> **UDOSTĘPNIONY FRAGMENT**
== == ==

Nie ma wątpliwości co do tego, że ekrany wykonane w technologii OLED (czyli takiej, gdzie każdy piksel jest podświetlany indywidualną diodą) to znakomite panele, cechujące się „prawdziwą czernią”, a co za tym idzie świetnym kontrastem, a także rewelacyjnym odwzorowaniem barw. Jednak tego typu ekrany – nie licząc może absolutnie najdroższych konstrukcji – mają pewne ograniczenia, których nie ma technologia miniLED. MiniLED nie wykorzystuje co prawda indywidualnych diod do podświetlania pikseli, ale ma od tysiąca do kilku tysięcy stref podświetlenia, co pozwala w dużej mierze osiągnąć zbliżony poziom czerni i kontrastu, a jednocześnie uniknąć niedostatków, które sprawiają, że OLED nie dla każdego będzie najlepszym wyborem.
MiniLED czy OLED – jaki telewizor wybrać?
Pierwszą sytuacją, w której miniLED definitywnie będzie lepszym wyborem niż telewizor z matrycą OLED, jest… jasny salon. Bądź takie umiejscowienie telewizora w pomieszczeniu, gdy pada na niego dużo światła, czy to naturalnego, czy sztucznego. Ekrany OLED cechuje bowiem bardzo wysoka odblaskowość. Na palcach jednej ręki można policzyć telewizory na rynku, które mają matryce OLED i jednocześnie nie odbijają światła niczym lustra. Ponadto OLED mimo całej swojej wspaniałości ma relatywnie niską jasność, więc nie powalczymy z odbiciami podnosząc poziom podświetlenia. Innymi słowy, jeśli powiesimy OLED-a w jasno oświetlonym salonie, to jest spora szansa, że w ciągu dnia zamiast odcinka ulubionego serialu będziemy oglądać… własne odbicie.
MiniLED-y zazwyczaj tego problemu nie mają. W telewizorach takich jak TCL serii C93 czy C83 odblaski na panelu są ograniczone do minimum, a poziomy jasności mogą być ponad dwukrotnie wyższe niż w najlepszych panelach OLED. To zaś oznacza, że w jasnym pomieszczeniu wszystko będzie widać jak na dłoni, a jednocześnie w przypadku matrycy miniLED nie musimy się obawiać, iż korzystanie z wysokich poziomów jasności poskutkuje degradacją matrycy. Co prowadzi nas do drugiego powodu.
Wytrzymałość miniLED przewyższa OLED
Z pewnością każdy słyszał o zjawisku „wypalania” matrycy OLED, kiedy to na skutek degradacji poszczególnych diod podświetlających piksele lub też problemu z „odświeżeniem” pikseli na ekranie zostają albo tzw. „powidoki” po ostatnio oglądanej treści, albo permanentne wypalenie konkretnego elementu – np. paska ulubionej stacji informacyjnej.

== == ==

> **BLOK DANYCH**
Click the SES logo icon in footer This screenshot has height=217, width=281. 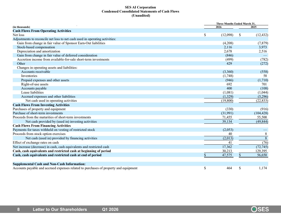[260, 209]
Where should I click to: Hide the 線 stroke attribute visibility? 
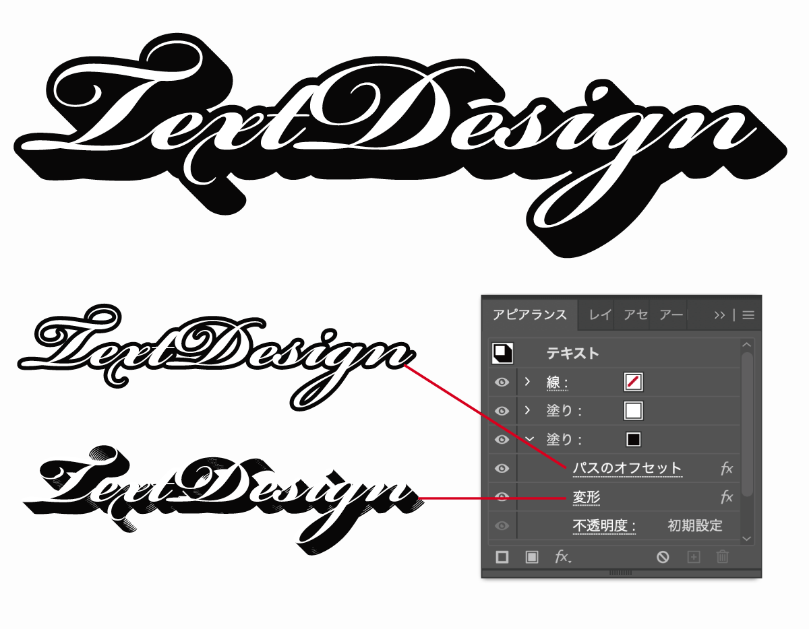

== == ==

> **POLECENIA DO ĆWICZENIA**
**1)** Proszę przepisać wiernie z fragmentu o telewizorach odcinek od „Nie ma wątpliwości” do „będzie najlepszym wyborem.” włącznie.
**2)** Wymień wszystkie zalety ekranów OLED, które fragment o telewizorach podaje w swoim pierwszym akapicie.

> **ROZWIĄZANIA ZADAŃ**
**1)**
Nie ma wątpliwości co do tego, że ekrany wykonane w technologii OLED (czyli takiej, gdzie każdy piksel jest podświetlany indywidualną diodą) to znakomite panele, cechujące się „prawdziwą czernią”, a co za tym idzie świetnym kontrastem, a także rewelacyjnym odwzorowaniem barw. Jednak tego typu ekrany – nie licząc może absolutnie najdroższych konstrukcji – mają pewne ograniczenia, których nie ma technologia miniLED. MiniLED nie wykorzystuje co prawda indywidualnych diod do podświetlania pikseli, ale ma od tysiąca do kilku tysięcy stref podświetlenia, co pozwala w dużej mierze osiągnąć zbliżony poziom czerni i kontrastu, a jednocześnie uniknąć niedostatków, które sprawiają, że OLED nie dla każdego będzie najlepszym wyborem.

**2)**
- prawdziwa czerń
- świetny kontrast
- rewelacyjne odwzorowanie barw